== Information provided
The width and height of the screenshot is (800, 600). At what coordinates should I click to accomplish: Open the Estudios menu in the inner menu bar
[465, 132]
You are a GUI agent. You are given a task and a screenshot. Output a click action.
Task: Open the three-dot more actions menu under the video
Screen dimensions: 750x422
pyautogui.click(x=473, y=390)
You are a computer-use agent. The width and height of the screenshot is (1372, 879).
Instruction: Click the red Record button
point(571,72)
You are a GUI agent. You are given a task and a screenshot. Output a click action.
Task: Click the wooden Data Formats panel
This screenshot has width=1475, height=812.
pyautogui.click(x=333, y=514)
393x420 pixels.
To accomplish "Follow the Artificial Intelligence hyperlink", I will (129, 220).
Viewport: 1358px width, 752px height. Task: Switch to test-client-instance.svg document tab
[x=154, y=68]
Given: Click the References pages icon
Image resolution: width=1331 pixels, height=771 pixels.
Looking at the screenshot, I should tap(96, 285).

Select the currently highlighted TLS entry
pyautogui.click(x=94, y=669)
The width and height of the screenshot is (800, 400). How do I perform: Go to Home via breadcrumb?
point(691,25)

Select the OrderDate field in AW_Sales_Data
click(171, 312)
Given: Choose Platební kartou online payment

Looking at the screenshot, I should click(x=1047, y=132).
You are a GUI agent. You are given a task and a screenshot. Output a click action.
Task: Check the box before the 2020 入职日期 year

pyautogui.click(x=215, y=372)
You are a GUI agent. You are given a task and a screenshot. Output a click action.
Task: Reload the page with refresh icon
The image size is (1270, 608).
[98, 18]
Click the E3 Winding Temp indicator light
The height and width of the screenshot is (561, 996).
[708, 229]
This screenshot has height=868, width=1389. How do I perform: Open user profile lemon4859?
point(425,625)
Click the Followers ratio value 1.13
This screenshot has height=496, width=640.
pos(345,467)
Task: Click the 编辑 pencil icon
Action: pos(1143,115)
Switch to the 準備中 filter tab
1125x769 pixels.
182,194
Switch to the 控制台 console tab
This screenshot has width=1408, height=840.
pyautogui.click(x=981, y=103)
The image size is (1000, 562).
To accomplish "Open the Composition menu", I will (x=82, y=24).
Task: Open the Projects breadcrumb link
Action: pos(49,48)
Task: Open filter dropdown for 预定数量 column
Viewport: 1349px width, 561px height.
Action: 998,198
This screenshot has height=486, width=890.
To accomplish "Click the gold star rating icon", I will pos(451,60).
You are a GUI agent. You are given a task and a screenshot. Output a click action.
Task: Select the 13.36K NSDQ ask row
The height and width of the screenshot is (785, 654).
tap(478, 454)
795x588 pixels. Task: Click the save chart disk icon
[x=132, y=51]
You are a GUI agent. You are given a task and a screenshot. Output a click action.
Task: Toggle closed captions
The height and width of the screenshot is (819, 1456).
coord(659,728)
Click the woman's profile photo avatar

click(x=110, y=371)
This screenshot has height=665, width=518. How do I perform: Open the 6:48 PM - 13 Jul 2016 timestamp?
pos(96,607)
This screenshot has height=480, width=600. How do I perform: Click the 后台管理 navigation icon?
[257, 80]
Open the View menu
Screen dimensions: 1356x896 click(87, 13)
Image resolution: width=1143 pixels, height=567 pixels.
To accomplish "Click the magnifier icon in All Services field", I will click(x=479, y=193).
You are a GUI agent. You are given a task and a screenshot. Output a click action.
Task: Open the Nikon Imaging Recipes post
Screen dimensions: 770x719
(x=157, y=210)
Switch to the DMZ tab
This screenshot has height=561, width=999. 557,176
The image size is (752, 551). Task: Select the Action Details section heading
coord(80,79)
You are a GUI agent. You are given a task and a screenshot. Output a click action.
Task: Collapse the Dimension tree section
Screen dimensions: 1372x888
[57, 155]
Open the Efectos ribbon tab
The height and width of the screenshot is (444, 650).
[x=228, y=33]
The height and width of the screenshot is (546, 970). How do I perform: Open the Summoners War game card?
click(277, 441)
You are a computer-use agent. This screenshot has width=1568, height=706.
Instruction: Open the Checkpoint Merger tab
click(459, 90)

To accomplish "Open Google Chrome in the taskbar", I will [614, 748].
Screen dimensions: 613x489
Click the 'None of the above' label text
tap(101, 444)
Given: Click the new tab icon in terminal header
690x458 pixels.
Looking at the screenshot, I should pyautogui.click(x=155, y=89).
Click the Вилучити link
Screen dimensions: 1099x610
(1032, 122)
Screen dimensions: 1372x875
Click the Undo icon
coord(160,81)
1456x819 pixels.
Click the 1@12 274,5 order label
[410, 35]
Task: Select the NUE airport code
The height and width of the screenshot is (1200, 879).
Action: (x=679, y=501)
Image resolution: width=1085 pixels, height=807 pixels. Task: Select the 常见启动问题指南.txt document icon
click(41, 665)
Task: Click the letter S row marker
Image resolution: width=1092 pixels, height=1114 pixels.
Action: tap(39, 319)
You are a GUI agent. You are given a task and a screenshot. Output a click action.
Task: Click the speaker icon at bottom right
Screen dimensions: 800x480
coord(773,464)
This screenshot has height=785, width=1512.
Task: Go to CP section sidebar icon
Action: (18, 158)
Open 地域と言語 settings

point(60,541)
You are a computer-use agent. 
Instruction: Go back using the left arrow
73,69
====
### What you have to do
Reproduce word for word the lines that start with the line containing "Given: Click the new" and end with the line containing "Action: tap(39, 319)", including both of those lines.

### Answer
Given: Click the new tab icon in terminal header
690x458 pixels.
Looking at the screenshot, I should pyautogui.click(x=155, y=89).
Click the Вилучити link
Screen dimensions: 1099x610
(1032, 122)
Screen dimensions: 1372x875
Click the Undo icon
coord(160,81)
1456x819 pixels.
Click the 1@12 274,5 order label
[410, 35]
Task: Select the NUE airport code
The height and width of the screenshot is (1200, 879).
Action: (x=679, y=501)
Image resolution: width=1085 pixels, height=807 pixels. Task: Select the 常见启动问题指南.txt document icon
click(41, 665)
Task: Click the letter S row marker
Image resolution: width=1092 pixels, height=1114 pixels.
Action: tap(39, 319)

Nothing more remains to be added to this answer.